Kazakhstan has been stung this year by its reliance on routes through Russia for the transit of its oil to world markets. Russia shut down its Novorossiisk terminal to Kazakhstan’s exports after Astana said it would be willing to export more hydrocarbons to European markets. Kazakh President Tokayev underlined the need to have reliable trade routes, saying, “Disruptions in global supply chains force us to take a revised look at the formation of efficient transit-transport corridors”.

To mitigate future threats to trade, the two presidents — along with their other Turkic counterparts, Georgia and China — are developing the Trans Caspian International Trade Route (TITR), also called the “Middle Corridor”. This endeavor is key to both Kazakhstan’s and Turkey’s economic security as it will consolidate an increasingly important Eurasian transit route, helping to unlock the region’s potential as a major global supplier of not only crude oil and gas but also wheat and other commodities.  

A more cohesive “Turkic bloc” of countries could act in better coordination among themselves. This development could help stabilize global commerce at a time of global economic fragmentation. In particular, it will serve the interests of Europe and the West, to achieve energy security through diversification

Guarantors of sovereignty

Presidents Tokayev and Erdogan have become inured to the geopolitical risks arising from the East-West tug-of-war that has played out for several decades in Europe and Eurasia. Erdogan’s solidarity with his Kazakh counterpart is understandable, as when, for example, he stated this month at a joint news conference in Astana that Turkey “will continue to support the stability, peace, sovereignty and territorial integrity of brotherly Kazakhstan, which has a deep historical background and state experience”.

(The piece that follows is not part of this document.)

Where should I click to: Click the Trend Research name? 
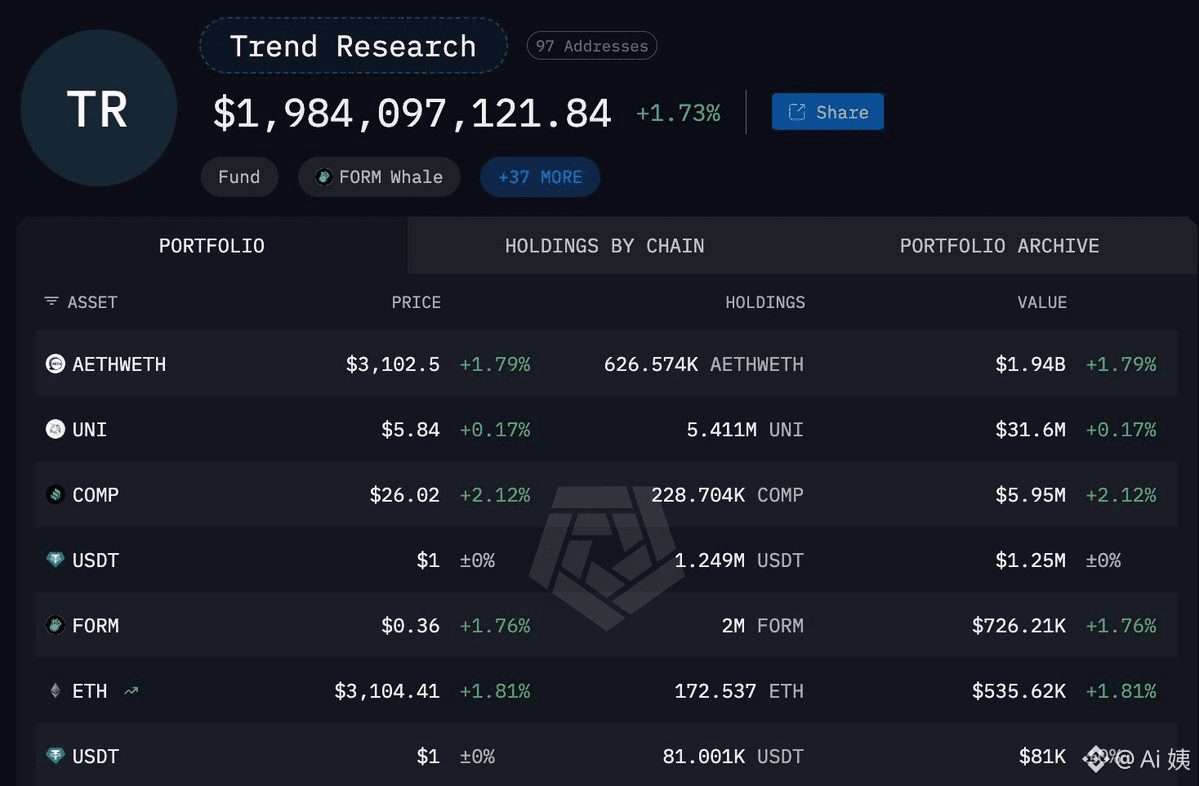pyautogui.click(x=352, y=46)

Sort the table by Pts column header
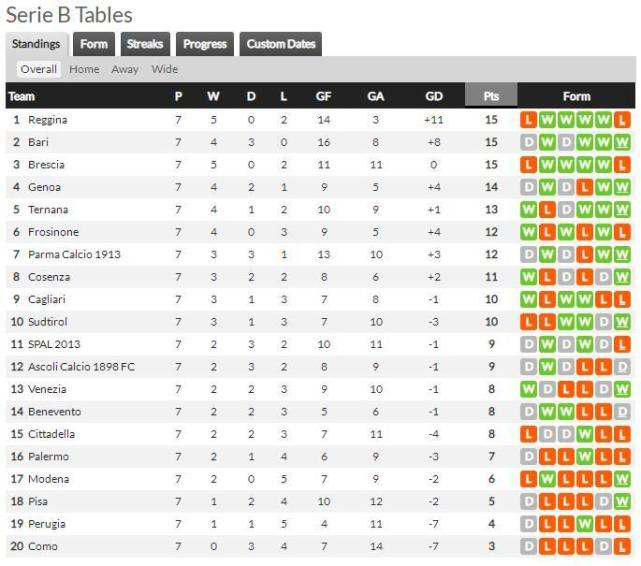(491, 97)
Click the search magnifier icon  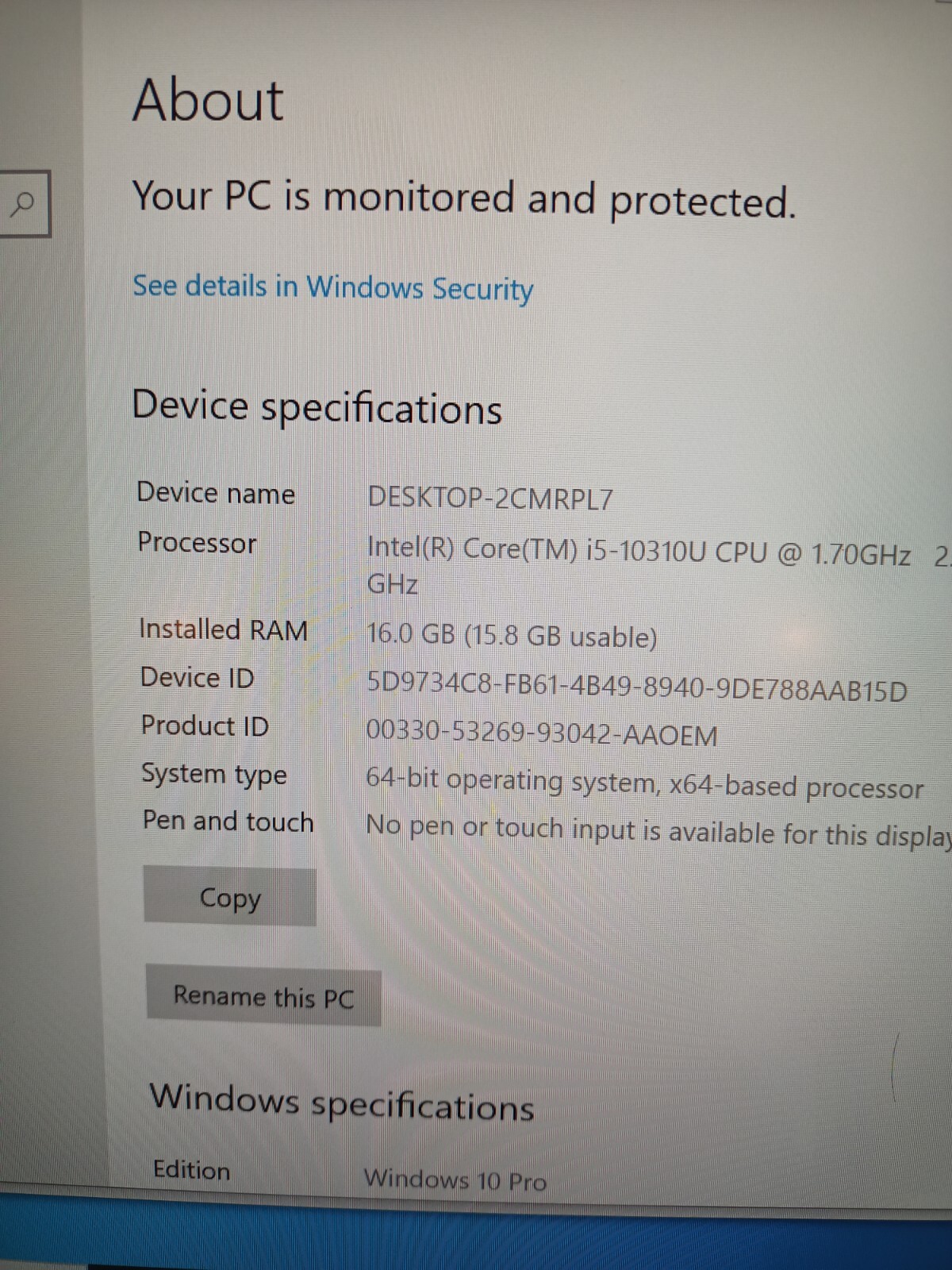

This development is welcome. Since Kazakhstan’s independence in 1991, Russia has been the main guarantor of the state’s security. Russia’s political and military heft has naturally decreased due to the ongoing aggression against Ukraine. Even before then, however, President Tokayev had managed to hedge his country’s strategy, allowing it to avoid the need to fall into lockstep with any foreign power.

As the Financial Times put it, Tokayev has engaged in “a diplomatic offensive to increase the number of world leaders invested in Kazakhstan’s stability and security” in East Asia, the Gulf, Europe, and North America. Notwithstanding Russia’s continuing “will to hegemony” in the region, its loss of military matériel in Ukraine since February of this year now provides all the littoral Turkic countries of the Caspian Sea with greater margins to realize their independent national interests.

The Turkic states vector

The emergence of the Turkic vector in Kazakhstan’s foreign policy is a natural and promising development, but Kazakhstan and Turkey cannot provide themselves with the financial, economic, and technological basis to support the huge Central Asian conversion. While Russia is an international pariah, China and the EU states seem to be the natural partners to invest and benefit, from this tectonic geopolitical and economic change.

Once again caught in the diplomatic and strategic tug of war between East and West, the Turkic countries’ successful development of a new Turkic space, from Istanbul in the southwest to Astana in the northeast, would help diversify their trade and security relationships. This is a natural evolution of the post-Ukraine world order, and such a trend appears to be in the best interest of the region and the world at large.